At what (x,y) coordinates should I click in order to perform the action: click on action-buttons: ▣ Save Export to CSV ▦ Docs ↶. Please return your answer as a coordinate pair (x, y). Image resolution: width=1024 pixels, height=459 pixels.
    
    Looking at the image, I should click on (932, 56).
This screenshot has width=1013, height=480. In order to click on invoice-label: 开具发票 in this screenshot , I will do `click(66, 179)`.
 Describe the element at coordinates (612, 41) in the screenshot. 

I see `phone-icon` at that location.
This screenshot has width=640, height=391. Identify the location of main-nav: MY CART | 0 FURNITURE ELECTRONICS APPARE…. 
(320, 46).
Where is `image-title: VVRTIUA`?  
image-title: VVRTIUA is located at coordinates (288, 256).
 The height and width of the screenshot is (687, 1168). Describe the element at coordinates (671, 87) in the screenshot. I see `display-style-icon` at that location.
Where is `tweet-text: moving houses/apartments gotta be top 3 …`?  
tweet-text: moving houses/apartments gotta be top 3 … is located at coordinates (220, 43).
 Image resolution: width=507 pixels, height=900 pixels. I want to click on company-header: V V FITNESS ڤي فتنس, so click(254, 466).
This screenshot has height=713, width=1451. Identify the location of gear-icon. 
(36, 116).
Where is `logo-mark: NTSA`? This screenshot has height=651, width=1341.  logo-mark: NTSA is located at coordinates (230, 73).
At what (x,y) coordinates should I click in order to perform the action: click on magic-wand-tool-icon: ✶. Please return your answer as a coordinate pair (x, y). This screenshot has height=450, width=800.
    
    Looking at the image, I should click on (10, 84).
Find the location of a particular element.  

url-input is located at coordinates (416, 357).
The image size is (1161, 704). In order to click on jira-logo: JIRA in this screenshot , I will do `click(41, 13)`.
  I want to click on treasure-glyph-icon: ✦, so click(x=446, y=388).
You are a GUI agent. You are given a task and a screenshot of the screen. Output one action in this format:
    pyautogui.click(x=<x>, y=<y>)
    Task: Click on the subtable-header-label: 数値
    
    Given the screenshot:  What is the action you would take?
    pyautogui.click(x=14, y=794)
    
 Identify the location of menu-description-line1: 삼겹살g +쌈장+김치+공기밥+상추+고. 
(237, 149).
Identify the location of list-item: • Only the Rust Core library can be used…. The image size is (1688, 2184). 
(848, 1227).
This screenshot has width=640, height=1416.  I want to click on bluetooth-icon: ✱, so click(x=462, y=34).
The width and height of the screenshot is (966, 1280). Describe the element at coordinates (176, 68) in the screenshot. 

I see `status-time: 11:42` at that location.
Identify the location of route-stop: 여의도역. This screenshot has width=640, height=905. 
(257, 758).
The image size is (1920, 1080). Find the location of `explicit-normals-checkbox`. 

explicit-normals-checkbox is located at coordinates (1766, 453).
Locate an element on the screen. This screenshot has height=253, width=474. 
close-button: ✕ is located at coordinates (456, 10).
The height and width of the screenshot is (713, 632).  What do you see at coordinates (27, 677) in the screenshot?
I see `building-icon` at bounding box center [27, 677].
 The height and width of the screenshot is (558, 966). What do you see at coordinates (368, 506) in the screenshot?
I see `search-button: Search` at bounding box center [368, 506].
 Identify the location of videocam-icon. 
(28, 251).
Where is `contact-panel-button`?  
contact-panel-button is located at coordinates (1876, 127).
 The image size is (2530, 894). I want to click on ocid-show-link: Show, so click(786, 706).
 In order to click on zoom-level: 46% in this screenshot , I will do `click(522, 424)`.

+===+

# YOUR OBJECTIVE:
Please switch "Identify the location of" to "Give the location of" in the data starting with the line with "This screenshot has width=1013, height=480." and going on through the line with "This screenshot has width=640, height=1416.", changing nothing else. Return only those lines.

# ANSWER FOR THE TASK:
This screenshot has width=1013, height=480. In order to click on invoice-label: 开具发票 in this screenshot , I will do `click(66, 179)`.
 Describe the element at coordinates (612, 41) in the screenshot. 

I see `phone-icon` at that location.
This screenshot has width=640, height=391. Give the location of main-nav: MY CART | 0 FURNITURE ELECTRONICS APPARE…. 
(320, 46).
Where is `image-title: VVRTIUA`?  
image-title: VVRTIUA is located at coordinates (288, 256).
 The height and width of the screenshot is (687, 1168). Describe the element at coordinates (671, 87) in the screenshot. I see `display-style-icon` at that location.
Where is `tweet-text: moving houses/apartments gotta be top 3 …`?  
tweet-text: moving houses/apartments gotta be top 3 … is located at coordinates (220, 43).
 Image resolution: width=507 pixels, height=900 pixels. I want to click on company-header: V V FITNESS ڤي فتنس, so click(254, 466).
This screenshot has height=713, width=1451. Give the location of gear-icon. 
(36, 116).
Where is `logo-mark: NTSA`? This screenshot has height=651, width=1341.  logo-mark: NTSA is located at coordinates (230, 73).
At what (x,y) coordinates should I click in order to perform the action: click on magic-wand-tool-icon: ✶. Please return your answer as a coordinate pair (x, y). This screenshot has height=450, width=800.
    
    Looking at the image, I should click on (10, 84).
Find the location of a particular element.  

url-input is located at coordinates (416, 357).
The image size is (1161, 704). In order to click on jira-logo: JIRA in this screenshot , I will do `click(41, 13)`.
  I want to click on treasure-glyph-icon: ✦, so click(x=446, y=388).
You are a GUI agent. You are given a task and a screenshot of the screen. Output one action in this format:
    pyautogui.click(x=<x>, y=<y>)
    Task: Click on the subtable-header-label: 数値
    
    Given the screenshot:  What is the action you would take?
    pyautogui.click(x=14, y=794)
    
 Give the location of menu-description-line1: 삼겹살g +쌈장+김치+공기밥+상추+고. 
(237, 149).
Give the location of list-item: • Only the Rust Core library can be used…. The image size is (1688, 2184). 
(848, 1227).
This screenshot has width=640, height=1416.  I want to click on bluetooth-icon: ✱, so click(x=462, y=34).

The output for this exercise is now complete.